MadSci Network: Physics
Query:

Re: Does light accelerate or does it just go from 0 to 3x10^8 instantaneously?

Date: Tue Jun 6 19:04:13 2000
Posted By: Steve Guch, Post-doc/Fellow, Physics (Electro-Optics/Lasers), Litton Systems, Inc., Laser Systems Division
Area of science: Physics
ID: 959902949.Ph
Message:

It Actually doesn't do either:  it's created moving at 3E8 km/sec relative 
to any and all inertial reference frames and continues at that speed until 
it's destroyed.

Why does it act this way?  I don't think that anybody actually knows, but 
it appears to be one of the fundamental features of the nature of the 
world that it's that way -- kind of like "why does force = mass X 
acceleration"...  it just IS.

DATA LINES
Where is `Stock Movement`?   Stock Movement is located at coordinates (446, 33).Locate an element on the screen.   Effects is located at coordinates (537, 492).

WHAT THE EXERCISE ASKS
Extend the answer above on whether light accelerates, starting after its final sentence.

RESULT FOR THIS TASK
In some cases, it looks like light is being accelerated in a way -- when a 
beam of light passes near a really heavy object, like a star.  When that 
happens, the beam appears to be bent in the direction of the star by a 
small amount.  When it moves further away from the star, it snaps back 
into its original direction.  Since it usually requires a force and an 
acceleration effect to make something move -- in this case, perpendicular 
to the original direction -- you might think that it's actually being 
accelerated.  But that would be wrong:  what's actually happening (or so 
we think) is that the really heavy thing is actually warping space -- sort 
of like the lines on a sheet of graph paper getting wavy so that if you 
drew along any single line, it would squiggle a bit -- and the light is 
just following the bent space-time continuum.  Why does space work this 
way?  Unfortunately, the answer is again that it's just the way it seems 
to work in our four-dimensional universe.

Hope this helps!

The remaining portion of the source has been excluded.